The matrix \(U_{ij}\) is shown here only to illustrate how correlated bias estimates can be related to independent control measurements and it is not explicitly needed in the type of the analysis described here. The full likelihood can be constructed from the measurements \(y_i\) together with their expectation values given by Eq. (65), where the \(R_{ij}\) are assumed known. That is, in the log-likelihood of Eqs. (53) or (55) the terms \(y_i - \varphi (x_i; {\varvec{\mu }}) - \theta _i\) are replaced by \(y_i - \varphi _i({\varvec{\mu }}) - \sum _{j=1}^N R_{ij} \theta _j\). If the variances \(\sigma ^2_{u_i}\) of the control measurements \(u_i\) are themselves uncertain then they are treated as adjustable parameters with independent gamma-distributed estimates.

8 Discussion and conclusions

The statistical model proposed here can be applied in a wide variety of analyses where the standard deviations of Gaussian measurements are deemed to have a given relative uncertainty, reflected by the parameters \(r_i\) defined in Eq. (9). The quadratic constraint terms connecting control measurements to their corresponding nuisance parameters that appear in the log-likelihood are replaced by logarithmic terms [cf. Eqs. (3) and (18)]. The resulting model is equivalent to taking a Student’s t distribution for the control measurements, with the number of degrees of freedom given by \(\nu = 1/2r^2\).

It is not uncommon for systematic errors, especially those related to theoretical uncertainties, to be uncertain themselves to several tens of percent. The model presented here allows such uncertainties to be taken into account and it has been shown that this has interesting and useful consequences for the resulting inference. Confidence intervals are found to increase in size if the goodness of fit is poor and can decrease slightly if the data are more internally consistent than expected, given the level of statistical fluctuation assumed in the model. Averages and fitted curves become less sensitive to outliers.

If the relative uncertainty on the systematic errors is large enough (r greater than around 0.2 in the examples studied), then the sampling distribution of likelihood-ratio test statistics starts to depart from the asymptotic chi-squared form. Thus one cannot in general apply asymptotic results for p values and confidence intervals without taking some care to ensure their validity. In some cases Bartlett-corrected statistics can be used; alternatively one may need to determine the relevant distributions by Monte Carlo simulation.

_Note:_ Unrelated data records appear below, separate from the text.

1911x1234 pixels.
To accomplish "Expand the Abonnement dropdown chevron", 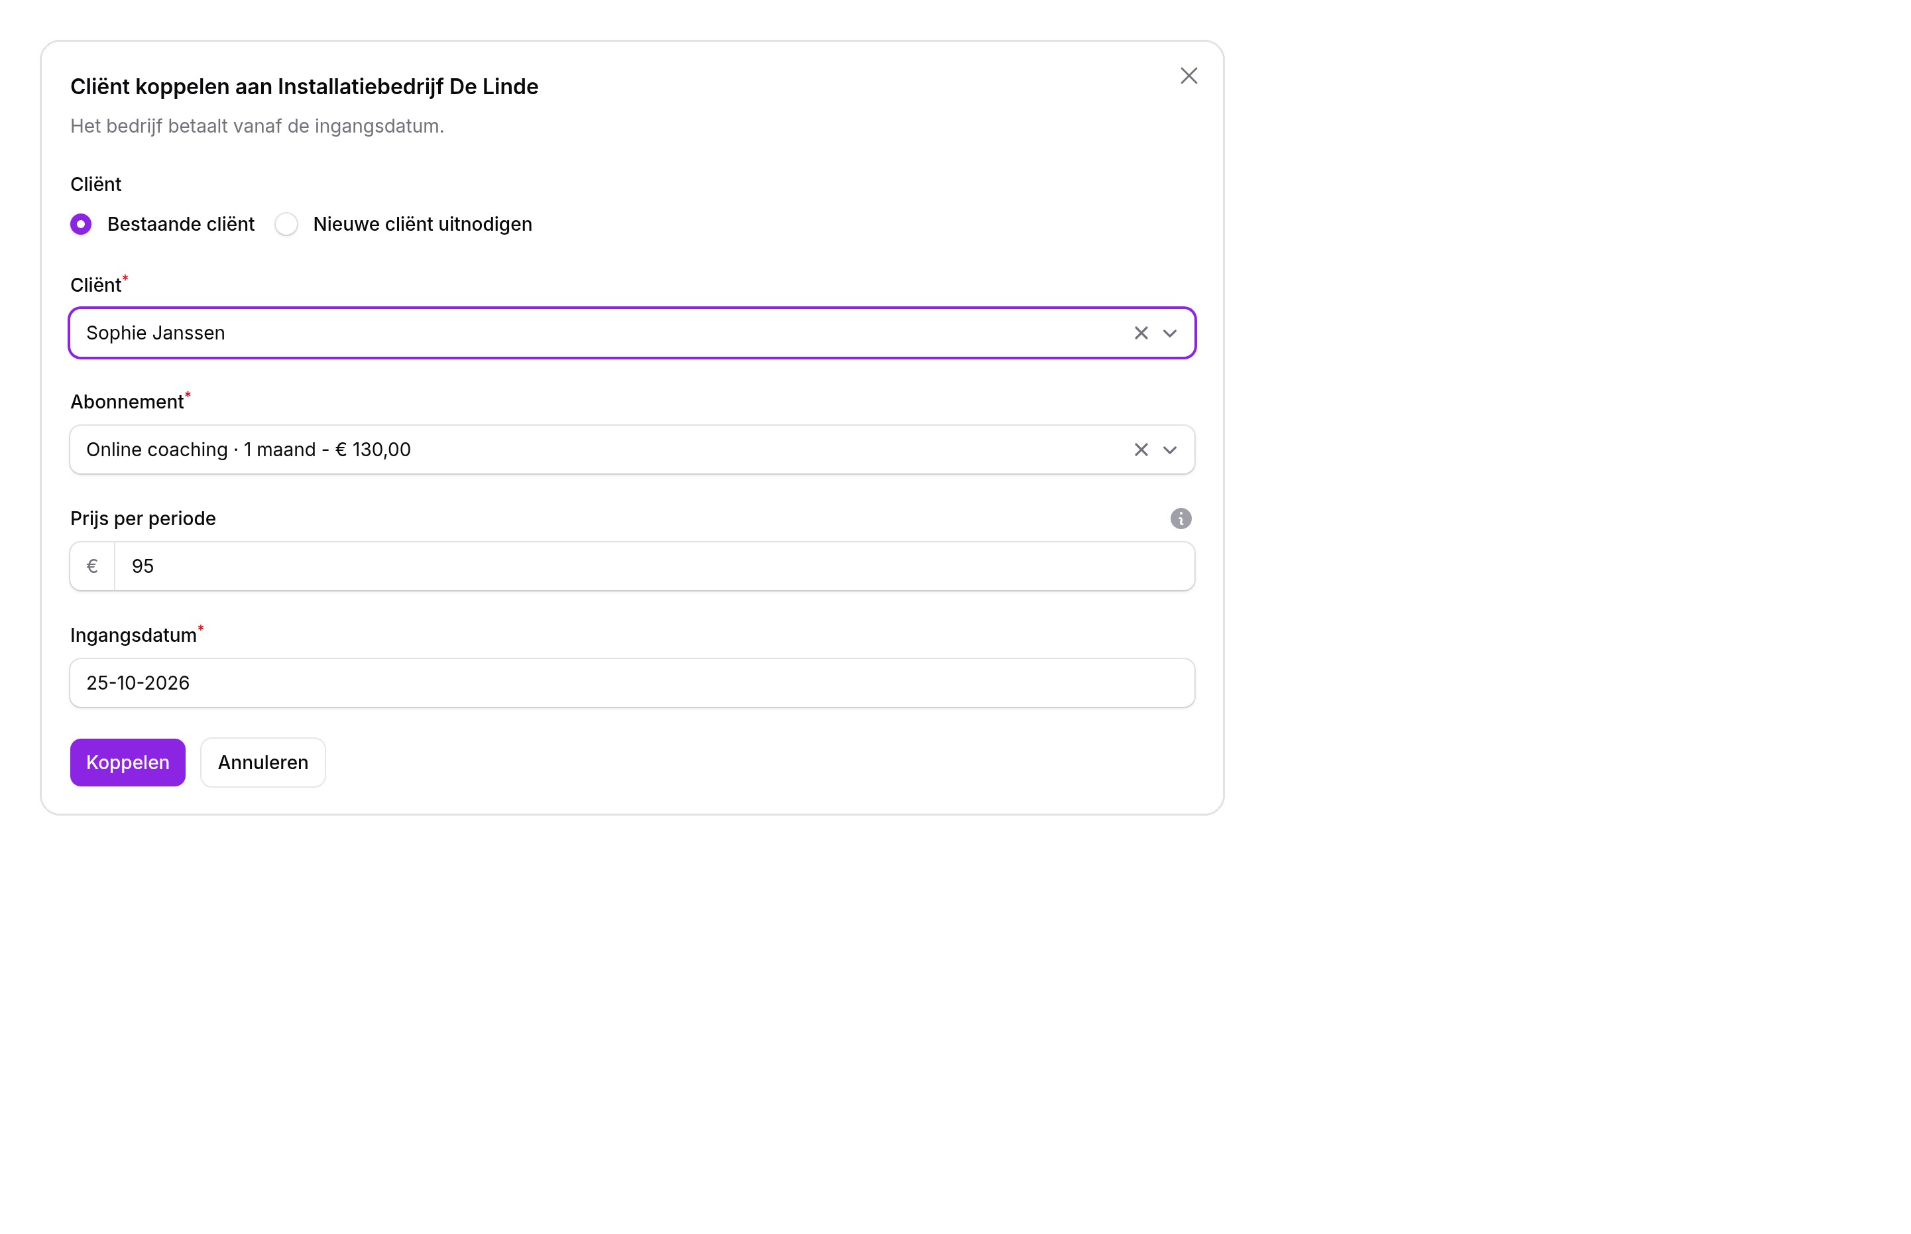I will coord(1169,450).
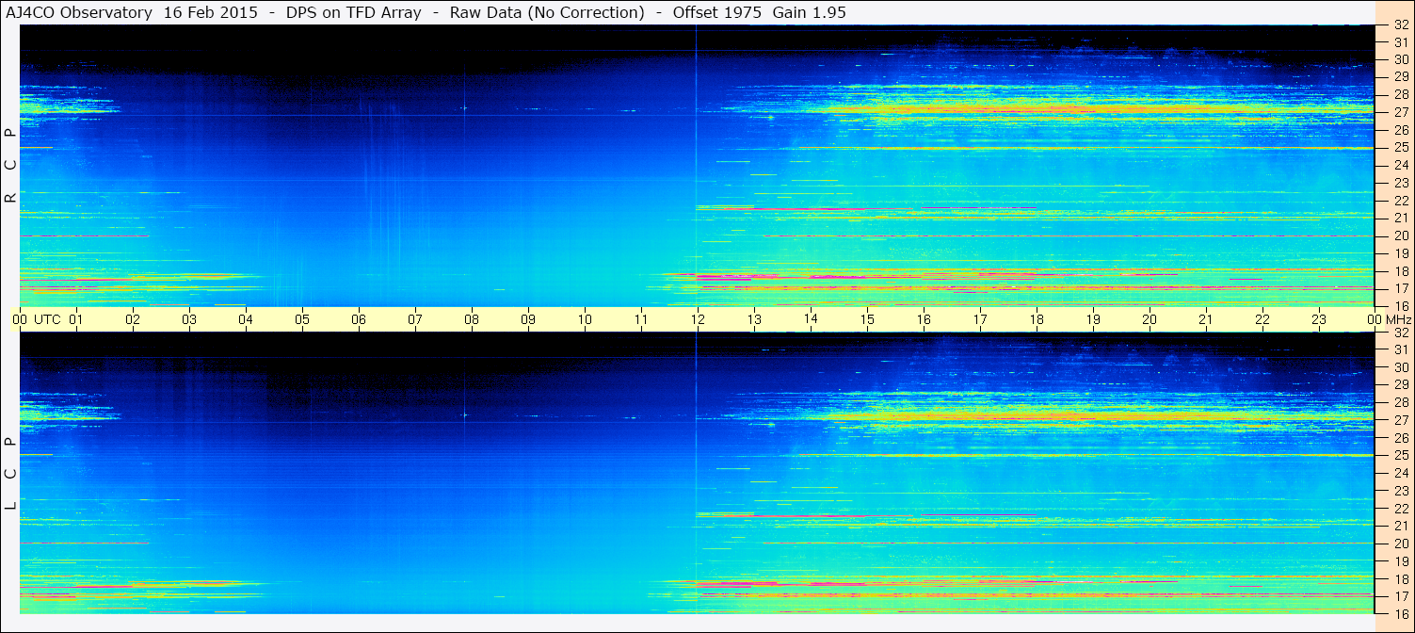Click 18 MHz tick on lower LCP scale

pos(1399,579)
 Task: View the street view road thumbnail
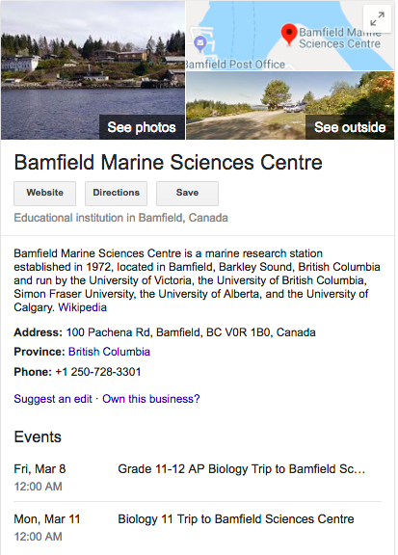290,105
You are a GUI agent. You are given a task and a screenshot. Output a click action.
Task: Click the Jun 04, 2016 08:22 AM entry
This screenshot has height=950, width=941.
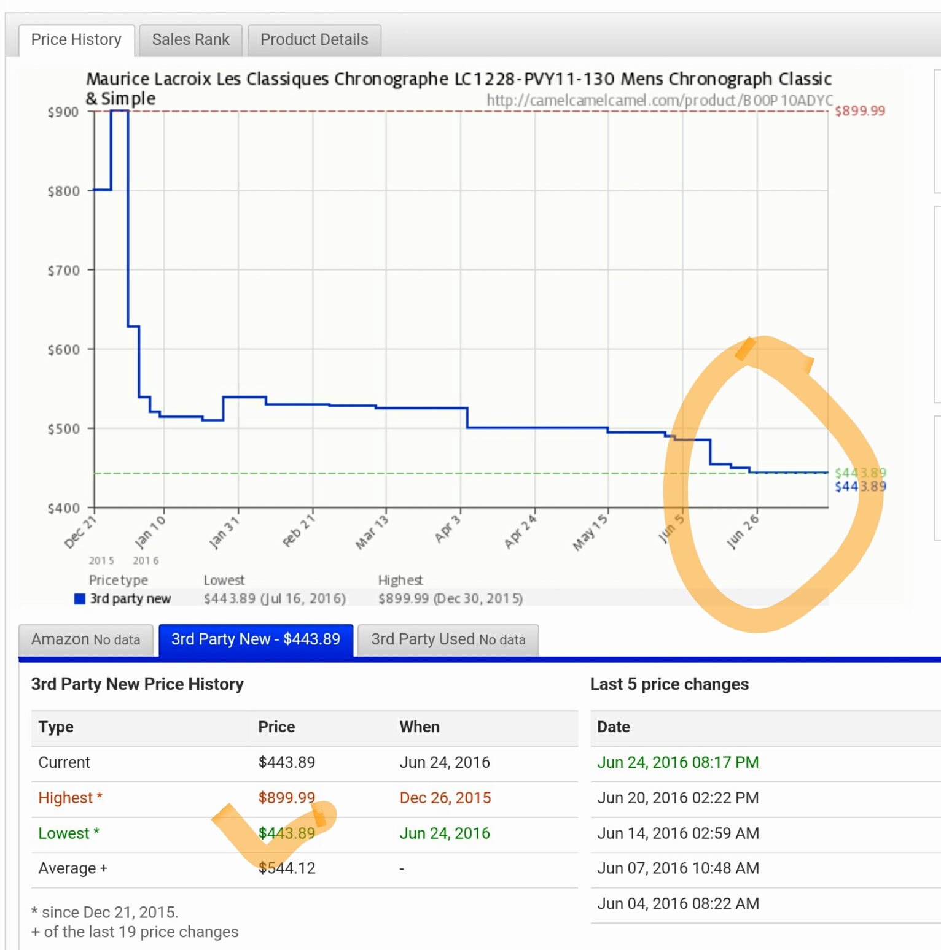[677, 904]
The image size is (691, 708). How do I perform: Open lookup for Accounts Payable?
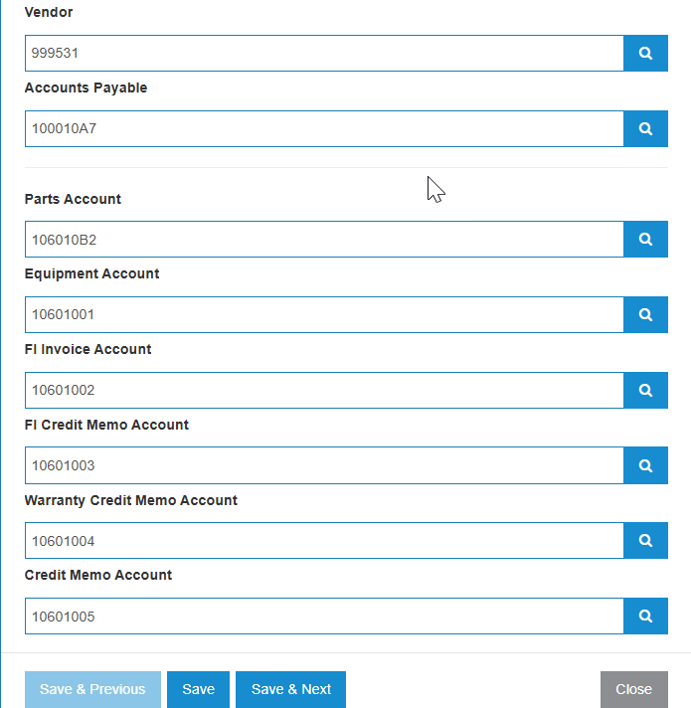click(645, 128)
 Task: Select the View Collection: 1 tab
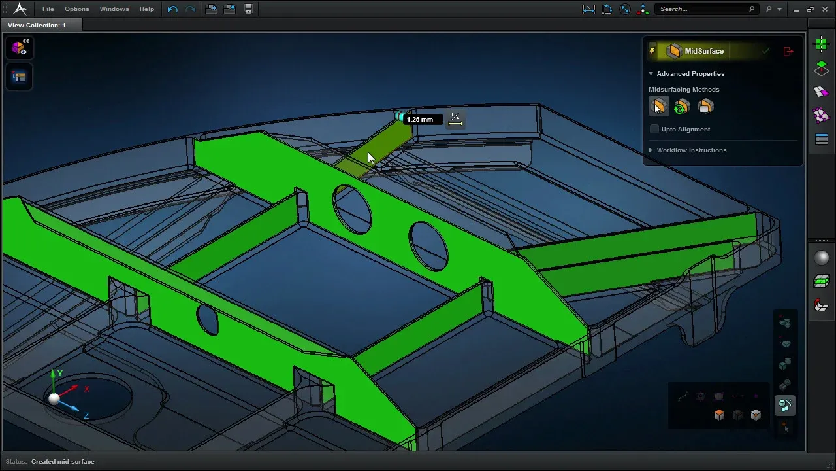[37, 25]
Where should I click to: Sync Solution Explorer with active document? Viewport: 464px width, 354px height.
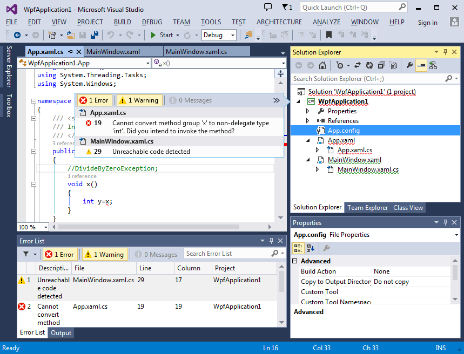tap(358, 65)
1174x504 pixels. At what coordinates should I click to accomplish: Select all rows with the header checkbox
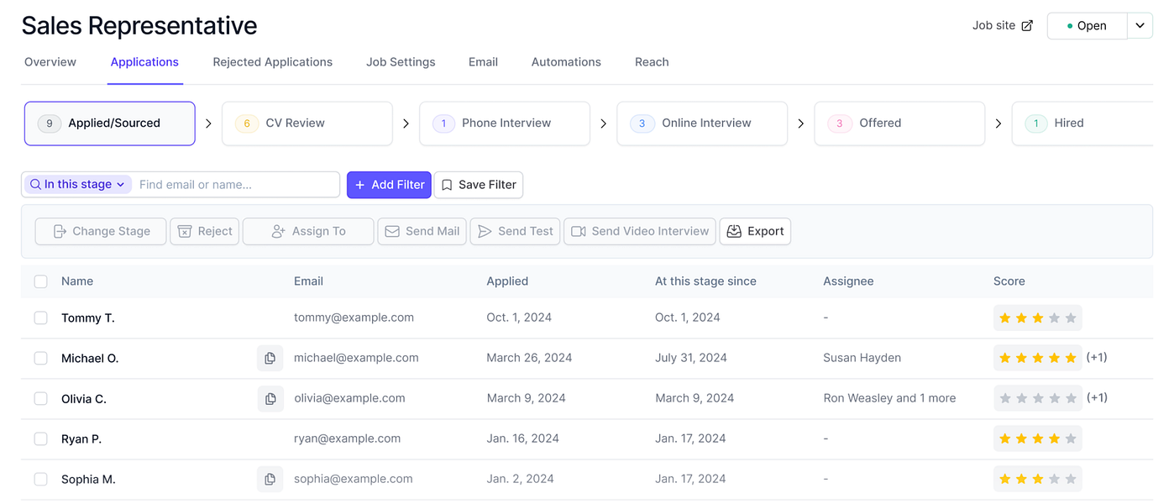pos(40,281)
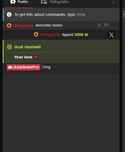Translate the "welcome home" message
The height and width of the screenshot is (152, 125).
tap(99, 25)
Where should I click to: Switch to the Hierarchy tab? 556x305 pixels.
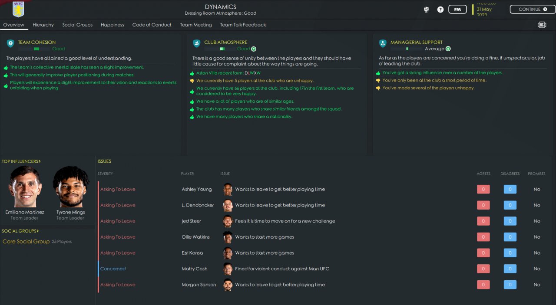pos(43,25)
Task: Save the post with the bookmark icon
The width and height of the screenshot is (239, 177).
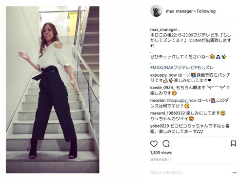Action: click(233, 143)
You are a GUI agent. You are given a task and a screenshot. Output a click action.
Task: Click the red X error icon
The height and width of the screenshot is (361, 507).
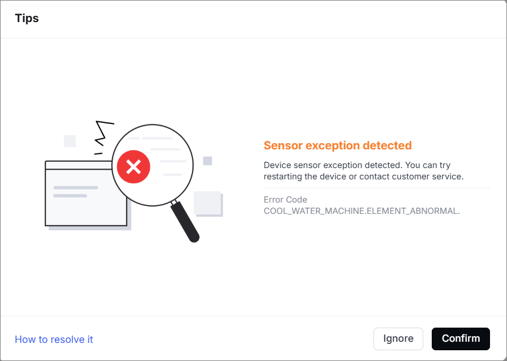(134, 166)
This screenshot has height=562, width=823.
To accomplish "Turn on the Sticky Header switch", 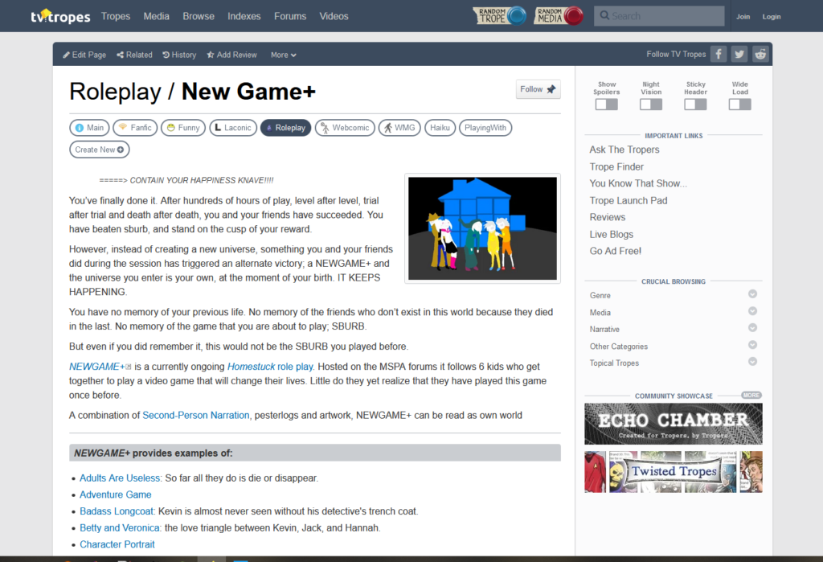I will (695, 105).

In reporting results that use the procedure presented here it is important to communicate all of the \(r_i\) parameters. To allow for combinations with other measurements one should ideally report the full likelihood, including the \(r_i\) values, to permit a consistent treatment of uncertainties common to several of the measurements.

The point of view taken here has been that the analyst must determine reasonable values for the relative uncertainties in the systematic errors. One should not, for example, decide to use the proposed model only if the goodness of fit is found to be poor. Rather, the \(r_i\) parameters should reflect the accuracy with which the systematic variances have been estimated and the resulting inference about the parameters of interest then incorporates this knowledge in a manner that is valid for any data outcome.

An alternative mentioned here as a possibility would be to fit a common relative uncertainty to all systematic errors (a global r), e.g., when averaging a set of numbers for which no r values have been reported. This is analogous to the scale-factor procedure used by the Particle Data Group [9] or the method of DerSimonian and Laird [27] widely used in meta-analysis. Note, however, that in arriving at the log-likelihood (18), a number of terms dependent on the \(r_i\) were dropped, as they were considered fixed constants. If the \(r_i\) are adjustable parameters then these terms, given in Appendix B, must be retained in the log-likelihood.